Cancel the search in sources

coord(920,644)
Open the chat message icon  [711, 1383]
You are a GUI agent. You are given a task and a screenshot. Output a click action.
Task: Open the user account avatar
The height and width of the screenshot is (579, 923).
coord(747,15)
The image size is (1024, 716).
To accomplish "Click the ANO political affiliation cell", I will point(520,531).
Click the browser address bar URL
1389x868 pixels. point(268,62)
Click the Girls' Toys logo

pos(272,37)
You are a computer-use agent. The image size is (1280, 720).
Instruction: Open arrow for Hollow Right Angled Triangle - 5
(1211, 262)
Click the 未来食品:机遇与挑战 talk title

**What to produce**:
Rewrite the material from its first line through the line containing "pos(272,37)", replacing "avatar" with "profile picture" and leaving everything else unchanged.

**Task response**:
Cancel the search in sources

coord(920,644)
Open the chat message icon  [711, 1383]
You are a GUI agent. You are given a task and a screenshot. Output a click action.
Task: Open the user account profile picture
The height and width of the screenshot is (579, 923).
coord(747,15)
The image size is (1024, 716).
To accomplish "Click the ANO political affiliation cell", I will point(520,531).
Click the browser address bar URL
1389x868 pixels. point(268,62)
Click the Girls' Toys logo

pos(272,37)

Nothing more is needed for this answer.